### Set problem
Edit the entries below, changing every "pixels" to "px" and leaving everything else untouched.

### Record excerpts
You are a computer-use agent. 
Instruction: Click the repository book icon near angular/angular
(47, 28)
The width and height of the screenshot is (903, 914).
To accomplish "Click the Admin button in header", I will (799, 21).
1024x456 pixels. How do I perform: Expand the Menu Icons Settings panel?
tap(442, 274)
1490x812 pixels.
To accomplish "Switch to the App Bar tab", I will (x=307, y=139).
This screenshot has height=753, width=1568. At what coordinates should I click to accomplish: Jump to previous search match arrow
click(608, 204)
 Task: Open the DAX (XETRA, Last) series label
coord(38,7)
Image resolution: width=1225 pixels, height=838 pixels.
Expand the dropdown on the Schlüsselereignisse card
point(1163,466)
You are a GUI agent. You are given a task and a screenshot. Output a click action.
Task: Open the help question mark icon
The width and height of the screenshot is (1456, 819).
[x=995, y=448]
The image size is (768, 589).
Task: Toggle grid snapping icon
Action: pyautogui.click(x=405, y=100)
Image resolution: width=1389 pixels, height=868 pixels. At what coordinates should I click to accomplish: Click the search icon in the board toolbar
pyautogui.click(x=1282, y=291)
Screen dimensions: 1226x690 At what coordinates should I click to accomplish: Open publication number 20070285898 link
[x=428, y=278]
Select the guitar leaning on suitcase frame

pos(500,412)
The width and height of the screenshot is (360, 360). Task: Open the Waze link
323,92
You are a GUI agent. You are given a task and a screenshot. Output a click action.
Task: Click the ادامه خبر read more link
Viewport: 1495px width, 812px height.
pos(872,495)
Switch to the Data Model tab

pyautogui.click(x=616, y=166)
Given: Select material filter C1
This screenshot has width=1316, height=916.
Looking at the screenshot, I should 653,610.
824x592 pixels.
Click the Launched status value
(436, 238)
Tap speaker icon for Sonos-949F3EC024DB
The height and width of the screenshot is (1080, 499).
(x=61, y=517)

### Written response
You are a computer-use agent. 
Instruction: Click the repository book icon near angular/angular
(47, 28)
The width and height of the screenshot is (903, 914).
To accomplish "Click the Admin button in header", I will (799, 21).
1024x456 px. How do I perform: Expand the Menu Icons Settings panel?
tap(442, 274)
1490x812 px.
To accomplish "Switch to the App Bar tab", I will (x=307, y=139).
This screenshot has height=753, width=1568. At what coordinates should I click to accomplish: Jump to previous search match arrow
click(608, 204)
 Task: Open the DAX (XETRA, Last) series label
coord(38,7)
Image resolution: width=1225 px, height=838 px.
Expand the dropdown on the Schlüsselereignisse card
point(1163,466)
You are a GUI agent. You are given a task and a screenshot. Output a click action.
Task: Open the help question mark icon
The width and height of the screenshot is (1456, 819).
[x=995, y=448]
The image size is (768, 589).
Task: Toggle grid snapping icon
Action: pyautogui.click(x=405, y=100)
Image resolution: width=1389 px, height=868 px. At what coordinates should I click to accomplish: Click the search icon in the board toolbar
pyautogui.click(x=1282, y=291)
Screen dimensions: 1226x690 At what coordinates should I click to accomplish: Open publication number 20070285898 link
[x=428, y=278]
Select the guitar leaning on suitcase frame

pos(500,412)
The width and height of the screenshot is (360, 360). Task: Open the Waze link
323,92
You are a GUI agent. You are given a task and a screenshot. Output a click action.
Task: Click the ادامه خبر read more link
Viewport: 1495px width, 812px height.
pos(872,495)
Switch to the Data Model tab

pyautogui.click(x=616, y=166)
Given: Select material filter C1
This screenshot has width=1316, height=916.
Looking at the screenshot, I should 653,610.
824x592 px.
Click the Launched status value
(436, 238)
Tap speaker icon for Sonos-949F3EC024DB
The height and width of the screenshot is (1080, 499).
(x=61, y=517)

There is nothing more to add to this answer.